Tuesday, May 29, 2018

Scalping - Medical Treatment




Source

. . . Despite the fact that scalping had been practiced for centuries and some victims lived through their ordeal, the literature of the period is mostly silent on the techniques for treating the wound.  Samuel Sharpe’s 1769 Treatise on the Operations of Surgery does not mention any scalping treatments.[1]  Likewise, John Jones’ Plain Concise Practical Remarks on the Treatment of Wounds and Fractures written in 1776 for the Patriot surgeon facing battle casualties ignores the possibility of a live scalping victim.[2]

. . . If the scalped head was left untreated the exposed bone would eventually become necrotic and separate from the healthy bone or it could cause osteomyelitis, an inflammation of the bone and marrow.  Either of these conditions would be fatal.[7]  In 1769 James Robertson saw a young South Carolinian who had been scalped in 1761.  The exposed bone of his skull was “perfectly bare, dry, and black.”  Robertson believed the man could have been successfully treated even after eight years.  However, the man was not treated and died less than a year later.  The bare bone of his skull had become necrotic and separated exposing the man’s brain.

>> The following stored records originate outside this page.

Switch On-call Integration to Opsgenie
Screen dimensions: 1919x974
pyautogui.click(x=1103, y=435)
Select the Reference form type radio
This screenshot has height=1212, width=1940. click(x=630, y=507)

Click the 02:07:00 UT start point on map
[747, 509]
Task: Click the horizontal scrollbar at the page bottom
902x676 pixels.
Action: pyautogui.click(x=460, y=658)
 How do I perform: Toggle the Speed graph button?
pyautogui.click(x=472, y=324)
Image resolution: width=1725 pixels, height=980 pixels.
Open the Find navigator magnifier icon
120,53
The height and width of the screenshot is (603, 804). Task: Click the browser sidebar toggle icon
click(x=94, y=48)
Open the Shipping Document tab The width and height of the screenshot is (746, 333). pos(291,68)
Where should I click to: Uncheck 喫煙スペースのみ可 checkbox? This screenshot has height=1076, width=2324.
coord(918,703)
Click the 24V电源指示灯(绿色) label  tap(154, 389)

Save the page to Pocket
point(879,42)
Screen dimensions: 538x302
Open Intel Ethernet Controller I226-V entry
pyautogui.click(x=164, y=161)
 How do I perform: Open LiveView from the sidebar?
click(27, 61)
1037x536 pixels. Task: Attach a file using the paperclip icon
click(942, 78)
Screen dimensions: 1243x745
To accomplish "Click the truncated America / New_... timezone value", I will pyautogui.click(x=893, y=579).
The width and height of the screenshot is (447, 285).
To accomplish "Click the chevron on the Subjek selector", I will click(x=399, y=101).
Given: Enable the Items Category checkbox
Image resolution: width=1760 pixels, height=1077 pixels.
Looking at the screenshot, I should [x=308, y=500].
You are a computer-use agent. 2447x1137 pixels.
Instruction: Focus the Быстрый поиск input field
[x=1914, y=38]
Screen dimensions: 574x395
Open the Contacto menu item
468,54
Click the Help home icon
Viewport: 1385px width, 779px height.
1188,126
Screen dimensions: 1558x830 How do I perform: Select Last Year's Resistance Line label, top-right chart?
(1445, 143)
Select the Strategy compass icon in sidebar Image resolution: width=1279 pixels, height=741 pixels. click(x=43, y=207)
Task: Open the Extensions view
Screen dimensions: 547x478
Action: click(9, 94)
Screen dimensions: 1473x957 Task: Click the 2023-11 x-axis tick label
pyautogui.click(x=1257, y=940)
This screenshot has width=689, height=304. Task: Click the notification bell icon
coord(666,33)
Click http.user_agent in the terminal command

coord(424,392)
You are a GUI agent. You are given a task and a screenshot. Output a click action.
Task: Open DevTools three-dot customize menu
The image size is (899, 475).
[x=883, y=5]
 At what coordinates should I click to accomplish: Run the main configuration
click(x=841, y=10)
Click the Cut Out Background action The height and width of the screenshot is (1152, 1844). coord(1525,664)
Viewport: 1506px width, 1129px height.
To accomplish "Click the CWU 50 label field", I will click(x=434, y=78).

James Robertson was a pioneer not a medical doctor. He founded the city of Nashville and is known as the “father of Tennessee.”  He learned the procedure to treat scalping victims from one Dr. Patrick Vance.  James Robertson’s son, Felix, was a medical doctor and recorded his father’s experiences and treatments in Remarks on the Management of a Scalped-Head, published in 1806.[8]
Robertson’s first experience with treating a scalping victim was in 1777.  The patient was scalped so “nearly the whole of his head skinned.”  Dr. Vance was treating the man but could not remain for a prolonged period of time so instructed Robertson in the art of skull boring.  Vance demonstrated how to bore holes as the skull became black.  Robertson described the method, “I have found that a flat pointed straight awl is the best instrument to bore with, as the skull is thick, and somewhat difficult to penetrate.  When the awl is nearly through, this instrument should be borne more lightly upon.  The time to quit boring is when a reddish fluid appears on the point of the awl.  I bore, at first, about one inch apart, and, as the flesh appears to rise in those holes, I bore a number more between the first.”[9]  Besides boring holes in the skull the wound had to be cleaned and dressed at least once a day to prevent infection.  The patient recovered from the scalping.
Apparently, the success rate for this treatment was very good.  The scalped head, according to Robertson, “cures very slowly” and the average recovery period was two years.  Remarkably, Robertson reported that hair would even grow back, although not as thickly, on the new scalp.  The patient would regain feeling once the new skin grew sufficiently to attach to the edge of the uninjured part of the original flesh remaining on the skull.
This method of boring, or pegging, used during the colonial period continues to be practiced today.